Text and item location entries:
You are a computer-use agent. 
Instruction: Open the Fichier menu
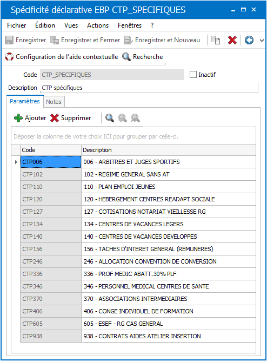17,25
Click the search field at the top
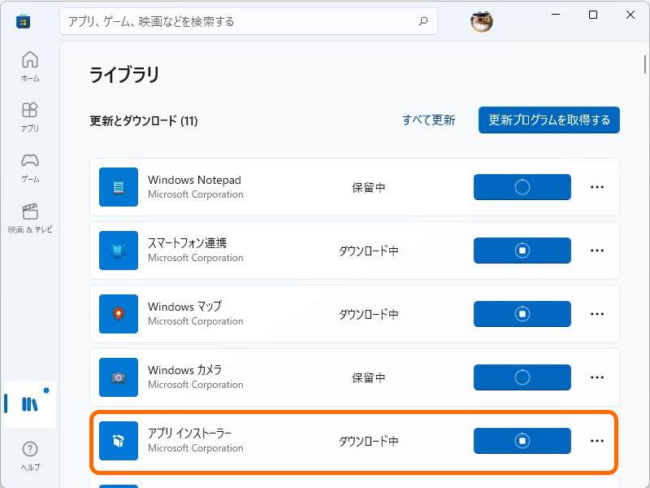The height and width of the screenshot is (488, 650). tap(248, 21)
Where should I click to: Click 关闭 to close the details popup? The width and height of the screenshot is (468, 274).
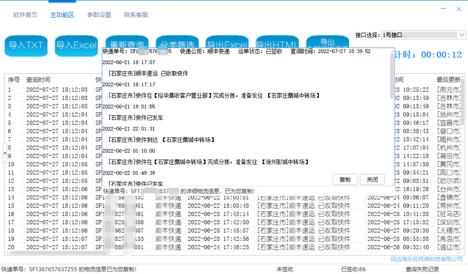click(x=372, y=180)
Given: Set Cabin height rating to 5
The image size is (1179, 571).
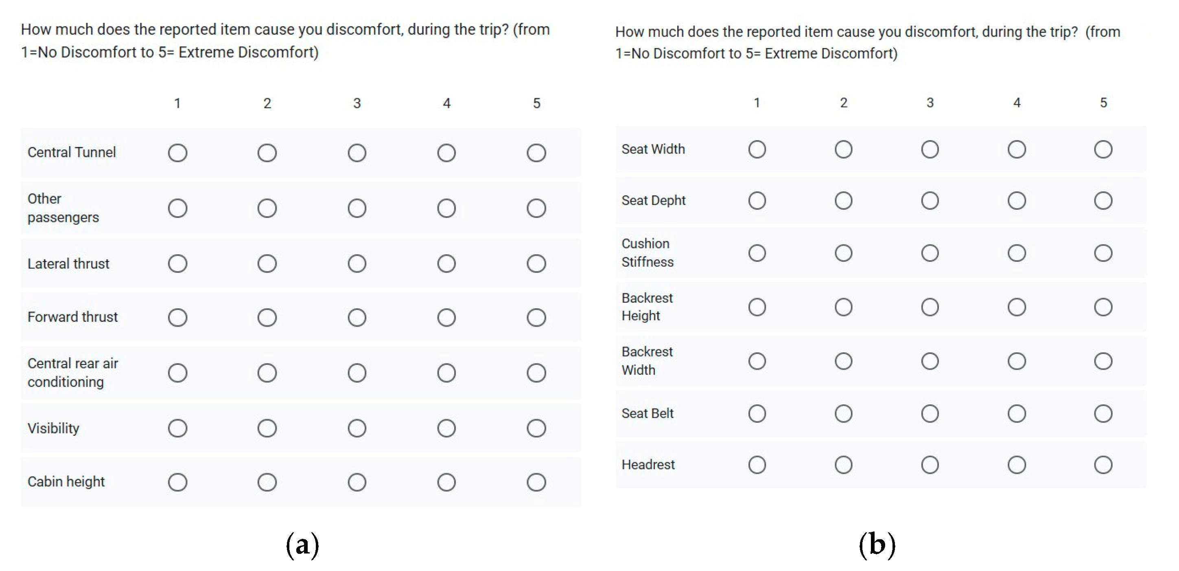Looking at the screenshot, I should tap(536, 482).
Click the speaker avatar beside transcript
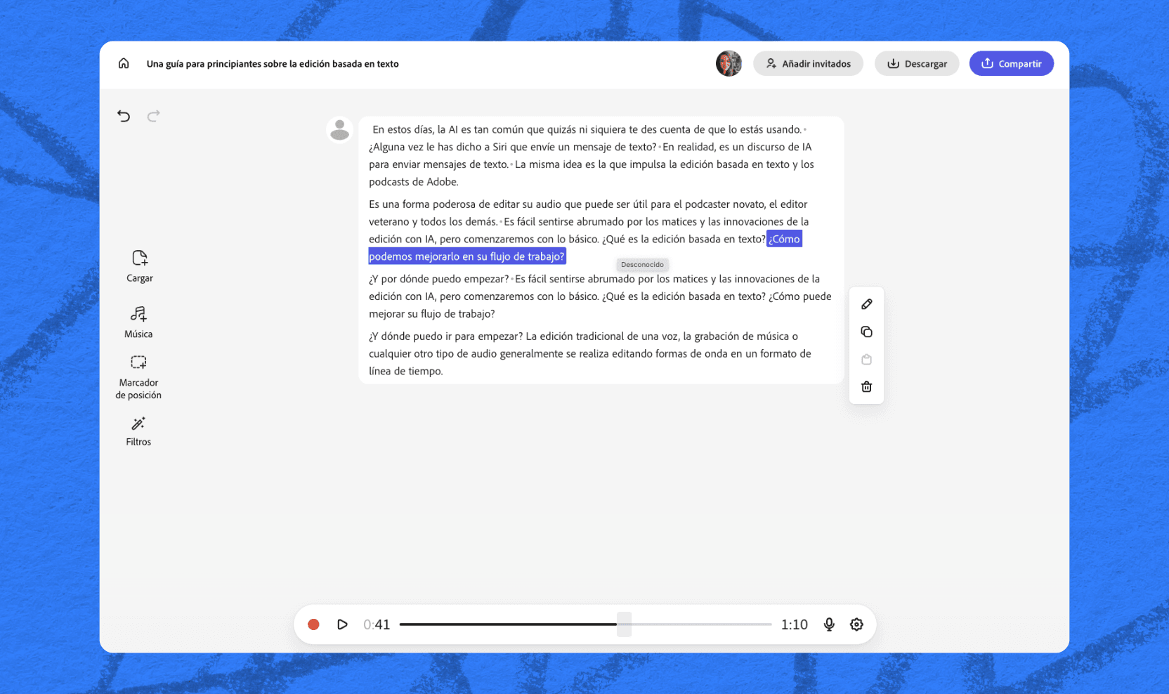1169x694 pixels. [x=340, y=130]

> [GOAL OF THE EXERCISE]
Starting at the line that contains "Where should I" and ending at the last of the entries, rewrite the lines with "details popup" changed to "details dialog" and nothing else altered. Leave the pictures out of your answer.

> [OUTPUT FOR THIS TASK]
Where should I click to: Click 关闭 to close the details dialog? The width and height of the screenshot is (468, 274).
click(x=372, y=180)
Given: Set Cabin height rating to 5
The image size is (1179, 571).
Looking at the screenshot, I should tap(536, 482).
Click the speaker avatar beside transcript
1169x694 pixels. [x=340, y=130]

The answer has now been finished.